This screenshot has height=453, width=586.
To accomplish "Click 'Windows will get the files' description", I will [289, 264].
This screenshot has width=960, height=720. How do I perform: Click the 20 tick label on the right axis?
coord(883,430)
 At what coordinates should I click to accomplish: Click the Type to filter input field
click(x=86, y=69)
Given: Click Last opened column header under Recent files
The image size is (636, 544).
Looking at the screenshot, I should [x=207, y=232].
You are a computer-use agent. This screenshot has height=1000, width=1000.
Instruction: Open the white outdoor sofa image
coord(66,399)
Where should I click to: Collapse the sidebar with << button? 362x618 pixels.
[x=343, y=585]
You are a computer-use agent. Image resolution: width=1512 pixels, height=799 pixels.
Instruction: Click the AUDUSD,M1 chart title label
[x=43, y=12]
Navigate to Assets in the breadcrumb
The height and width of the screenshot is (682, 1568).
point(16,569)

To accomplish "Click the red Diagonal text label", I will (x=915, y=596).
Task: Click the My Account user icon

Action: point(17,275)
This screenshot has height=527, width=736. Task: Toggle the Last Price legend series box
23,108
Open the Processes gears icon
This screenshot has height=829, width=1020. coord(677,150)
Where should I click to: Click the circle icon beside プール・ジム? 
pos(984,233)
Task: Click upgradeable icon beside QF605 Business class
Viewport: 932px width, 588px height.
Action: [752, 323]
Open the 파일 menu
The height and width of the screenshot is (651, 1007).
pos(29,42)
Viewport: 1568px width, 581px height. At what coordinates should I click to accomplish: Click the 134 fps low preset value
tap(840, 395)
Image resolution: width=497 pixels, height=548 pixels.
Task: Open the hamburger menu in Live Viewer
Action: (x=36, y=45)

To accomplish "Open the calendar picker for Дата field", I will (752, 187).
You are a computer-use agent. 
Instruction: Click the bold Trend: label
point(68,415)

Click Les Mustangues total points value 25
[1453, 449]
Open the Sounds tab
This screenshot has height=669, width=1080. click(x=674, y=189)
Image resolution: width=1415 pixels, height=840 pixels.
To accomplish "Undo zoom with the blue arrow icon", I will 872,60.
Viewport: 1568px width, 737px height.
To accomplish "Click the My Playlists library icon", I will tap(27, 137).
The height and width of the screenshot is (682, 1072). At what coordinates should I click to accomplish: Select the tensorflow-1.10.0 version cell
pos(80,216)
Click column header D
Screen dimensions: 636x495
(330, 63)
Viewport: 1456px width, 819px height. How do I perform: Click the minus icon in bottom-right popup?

WORK ITEM:
Render every record verbatim. Nothing should be left out.

ANSWER TO THE EXERCISE:
This screenshot has height=453, width=586.
To accomplish "Click 'Windows will get the files' description", I will [289, 264].
This screenshot has width=960, height=720. How do I perform: Click the 20 tick label on the right axis?
coord(883,430)
 At what coordinates should I click to accomplish: Click the Type to filter input field
click(x=86, y=69)
Given: Click Last opened column header under Recent files
The image size is (636, 544).
Looking at the screenshot, I should [x=207, y=232].
You are a computer-use agent. This screenshot has height=1000, width=1000.
Instruction: Open the white outdoor sofa image
coord(66,399)
Where should I click to: Collapse the sidebar with << button? 362x618 pixels.
[x=343, y=585]
You are a computer-use agent. Image resolution: width=1512 pixels, height=799 pixels.
Instruction: Click the AUDUSD,M1 chart title label
[x=43, y=12]
Navigate to Assets in the breadcrumb
The height and width of the screenshot is (682, 1568).
point(16,569)

To accomplish "Click the red Diagonal text label", I will (x=915, y=596).
Task: Click the My Account user icon

Action: point(17,275)
This screenshot has height=527, width=736. Task: Toggle the Last Price legend series box
23,108
Open the Processes gears icon
This screenshot has height=829, width=1020. coord(677,150)
Where should I click to: Click the circle icon beside プール・ジム? 
pos(984,233)
Task: Click upgradeable icon beside QF605 Business class
Viewport: 932px width, 588px height.
Action: [752, 323]
Open the 파일 menu
The height and width of the screenshot is (651, 1007).
pos(29,42)
Viewport: 1568px width, 581px height. At what coordinates should I click to accomplish: Click the 134 fps low preset value
tap(840, 395)
Image resolution: width=497 pixels, height=548 pixels.
Task: Open the hamburger menu in Live Viewer
Action: (x=36, y=45)

To accomplish "Open the calendar picker for Дата field", I will (752, 187).
You are a computer-use agent. 
Instruction: Click the bold Trend: label
point(68,415)

Click Les Mustangues total points value 25
[1453, 449]
Open the Sounds tab
This screenshot has height=669, width=1080. click(x=674, y=189)
Image resolution: width=1415 pixels, height=840 pixels.
To accomplish "Undo zoom with the blue arrow icon", I will 872,60.
Viewport: 1568px width, 737px height.
To accomplish "Click the My Playlists library icon", I will tap(27, 137).
The height and width of the screenshot is (682, 1072). At what coordinates should I click to accomplish: Select the tensorflow-1.10.0 version cell
pos(80,216)
Click column header D
Screen dimensions: 636x495
(330, 63)
Viewport: 1456px width, 819px height. How do I perform: Click the minus icon in bottom-right popup?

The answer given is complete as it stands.